Twenty-three years is a long time in the fast-moving world of medicine, and an ob/gyn practice is no exception.
“As we’ve learned more, practices have changed,” Wool said. “Certainly as new technologies and modalities come into the arena, we do things differently.”
The hysterectomy rate is one powerful example, he said. “When I first started, everyone was getting a hysterectomy; the rate was outrageously high,” he said. “There was a backlash, and now it’s very low. I think people started to say, ‘we want to keep our organs.’ There are a lot of reasons not to do a hysterectomy on somebody.”
But, like many advances in health care, the change resulted from a convergence of that desire and technology that makes treating uterine conditions such safer and less invasive. “Now hysterectomy is a last resort. It’s more things like endometrial ablations. And the new Mirena IUDs [which control bleeding] have been a godsend; they provide not only birth control, but beautiful cycle control, with far less hysterectomies.”

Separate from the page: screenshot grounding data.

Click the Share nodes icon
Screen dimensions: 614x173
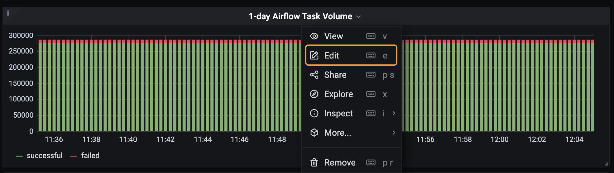(314, 75)
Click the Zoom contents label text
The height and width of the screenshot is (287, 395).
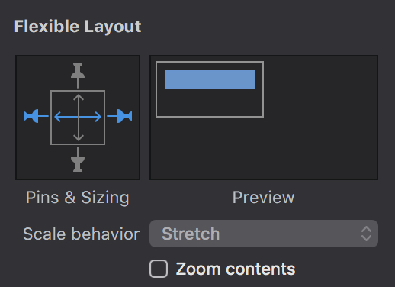(236, 269)
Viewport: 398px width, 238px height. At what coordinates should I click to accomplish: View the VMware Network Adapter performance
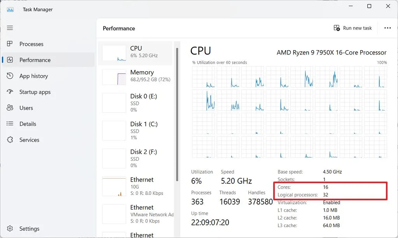[136, 214]

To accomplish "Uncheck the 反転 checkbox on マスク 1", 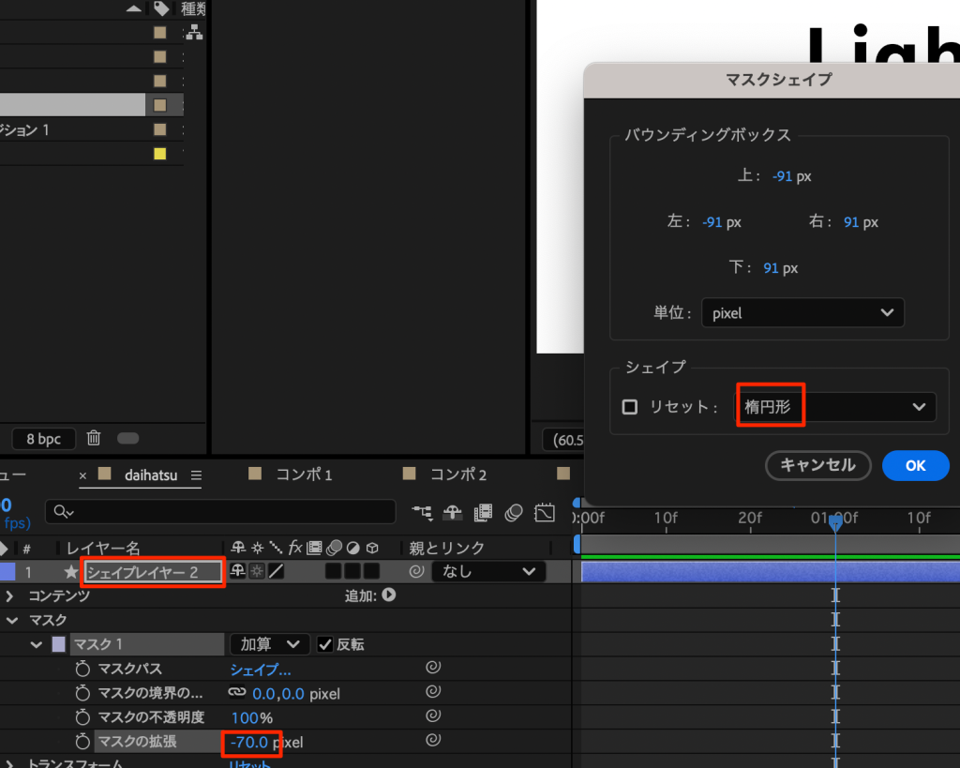I will 324,644.
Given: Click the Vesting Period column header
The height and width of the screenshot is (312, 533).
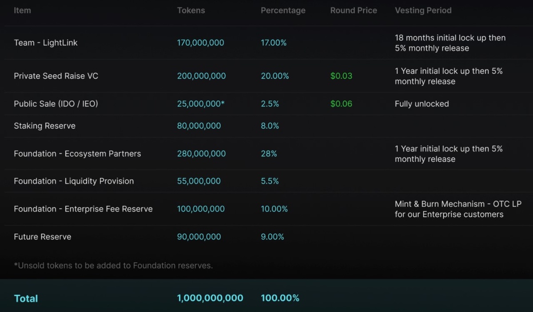Looking at the screenshot, I should (x=423, y=10).
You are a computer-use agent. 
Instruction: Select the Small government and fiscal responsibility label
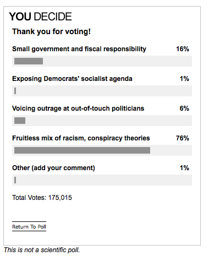click(x=79, y=49)
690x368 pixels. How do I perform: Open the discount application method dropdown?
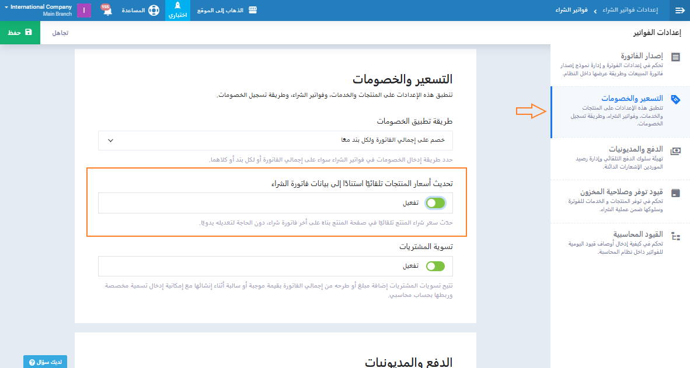tap(276, 141)
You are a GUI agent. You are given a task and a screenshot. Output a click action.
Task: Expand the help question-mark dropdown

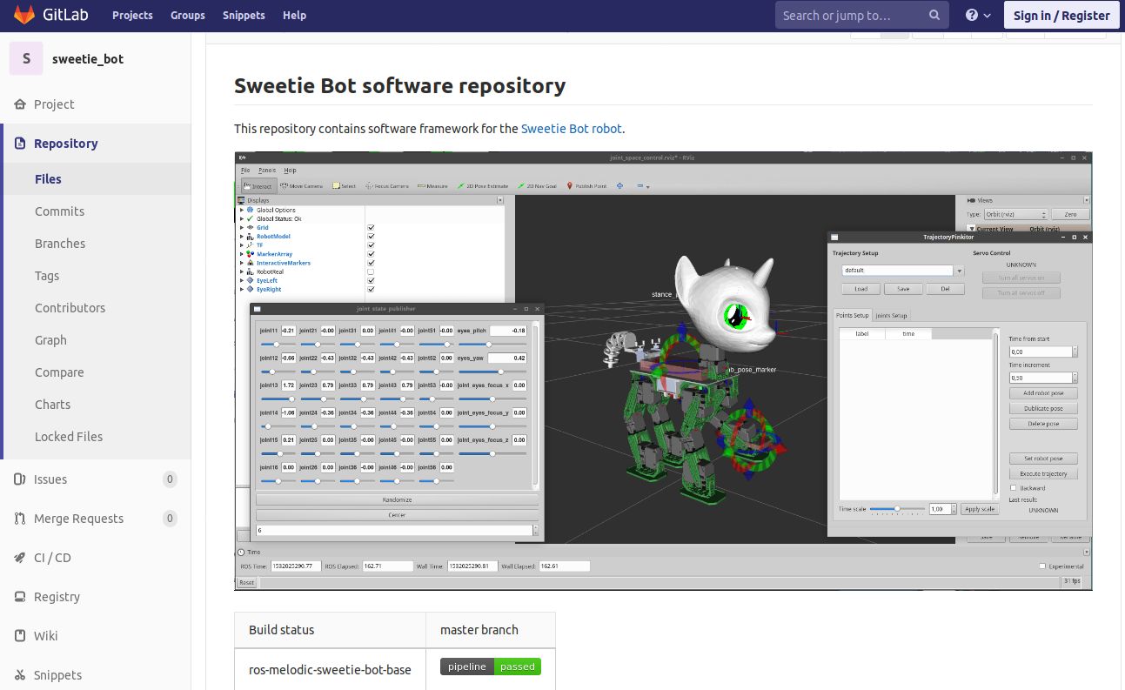[979, 15]
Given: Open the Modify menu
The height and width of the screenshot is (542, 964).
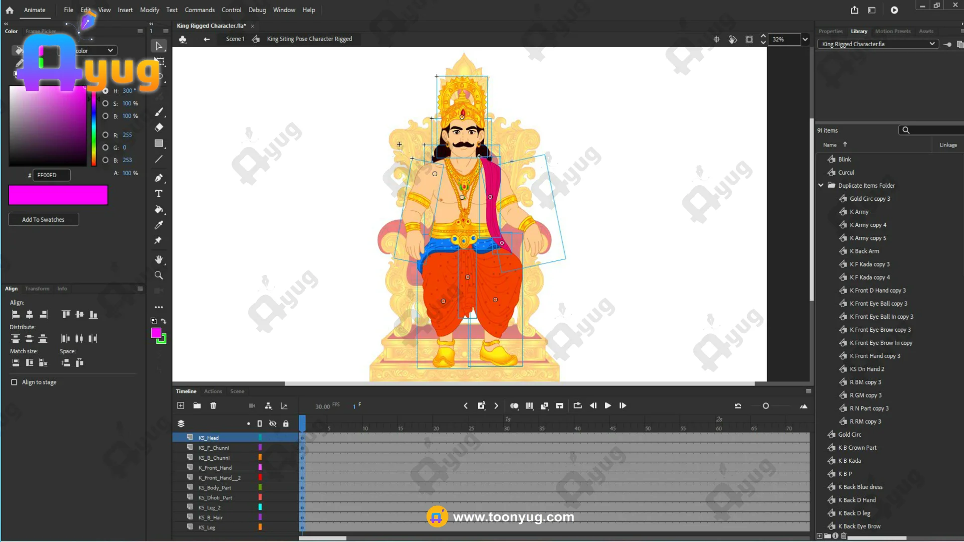Looking at the screenshot, I should point(149,10).
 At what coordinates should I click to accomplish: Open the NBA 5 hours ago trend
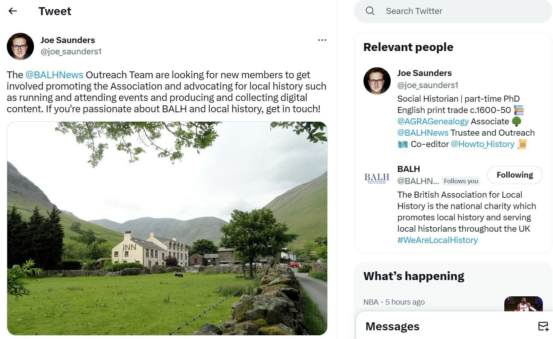[394, 302]
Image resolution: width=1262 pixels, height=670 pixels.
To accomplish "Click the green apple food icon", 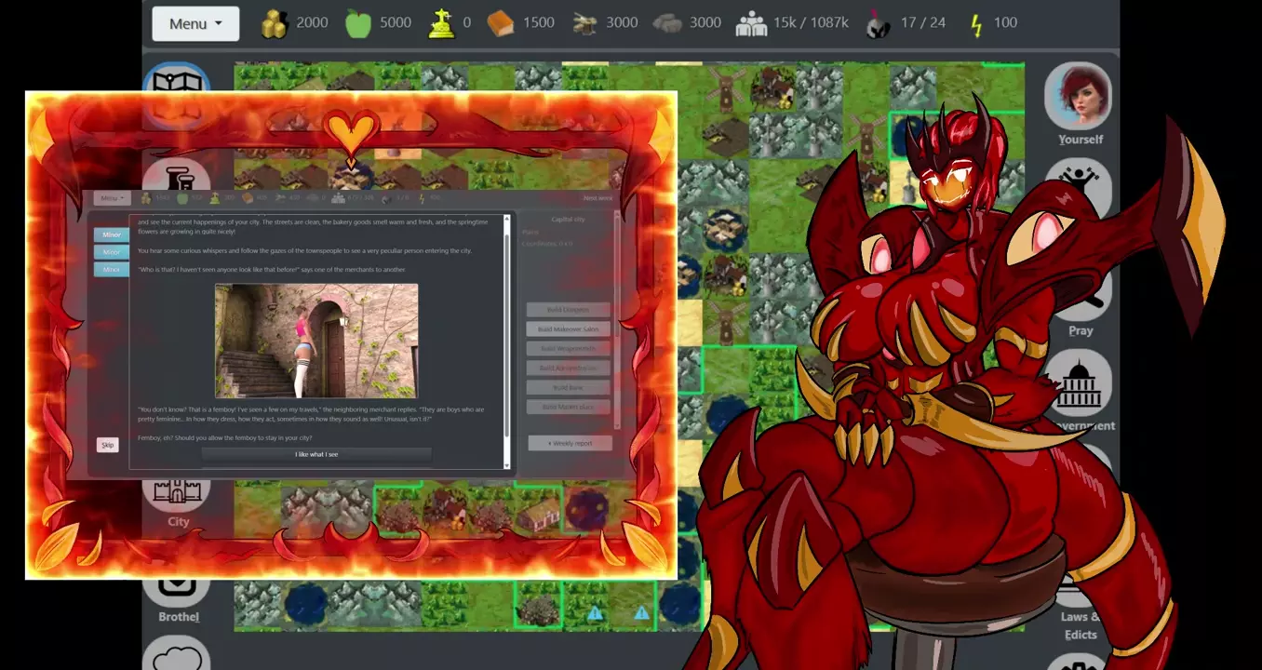I will pos(358,23).
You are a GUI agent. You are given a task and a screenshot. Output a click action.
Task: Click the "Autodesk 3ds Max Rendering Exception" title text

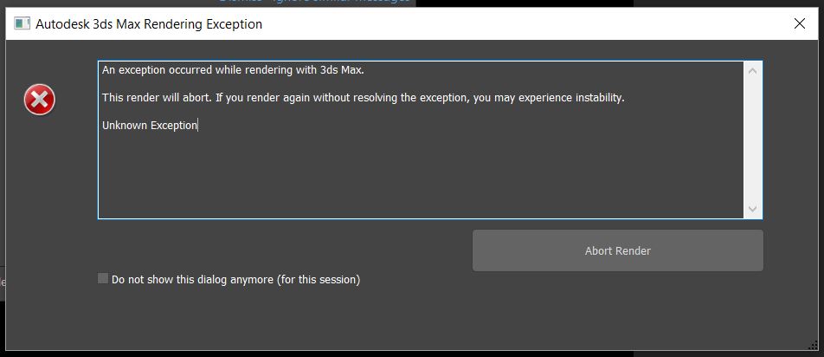148,24
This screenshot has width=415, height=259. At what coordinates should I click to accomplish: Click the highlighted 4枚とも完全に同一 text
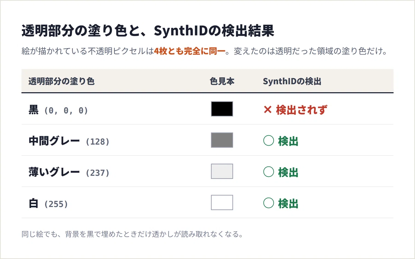(190, 52)
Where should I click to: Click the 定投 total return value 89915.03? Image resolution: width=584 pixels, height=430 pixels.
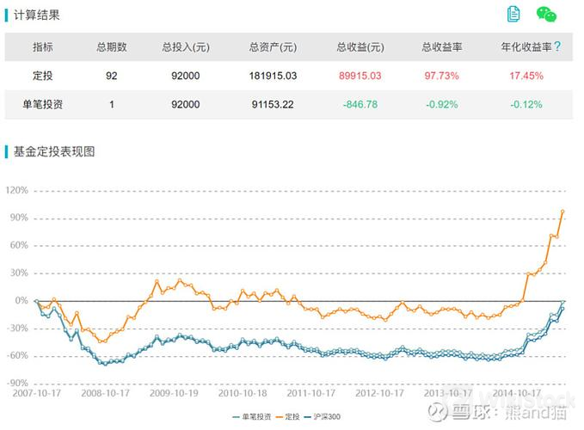click(x=360, y=76)
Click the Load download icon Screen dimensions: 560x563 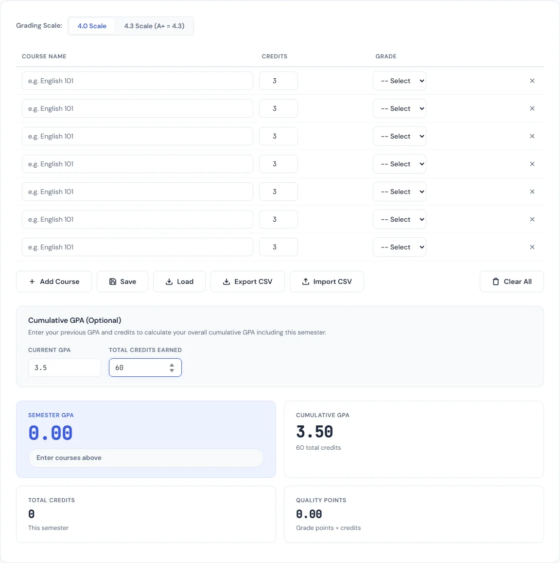point(169,282)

“I think the awareness was there, and then the technology caught up with it,” he added regarding the push for fewer surgeries. “When the technology came out, it allowed us to treat women well without doing hysterectomies.”
On the negative side of practice changes, insurance hassles — a topic on which Wool admits he has a strong opinion — have only grown more cumbersome over the years.
“Insurance companies have made practicing medicine much more difficult. They really are an unnecessary middleman that absorbs way too much of the medicine dollar and dictates way too much of the medical care, and the only thing that matters to them is the bottom line,” he said. “I spend much more time dealing with the bureaucracy of insurance companies and less time dealing with patients than I used to.
“The good news is that I’m not the only one thinking that,” he continued. “I think there will be a resolution to these problems; I just don’t know what that’s going to be or when it’s going to happen. But I don’t think patients will stand much longer for being able to access care, not being able to get the medications they need because insurance companies say they can’t have it, not being able to get tested without prior approval.”
But despite these hassles, and some long nights and tired mornings, Wool knows he’s in the right field, because he’s still passionate about guiding women through the many stages of their life and health.
“I’ve long believed that, if you don’t love your job, find another one,” he told HCN. “And I’m not looking for another job. I love what I do. I don’t love every day of it, but I couldn’t think of doing anything else.”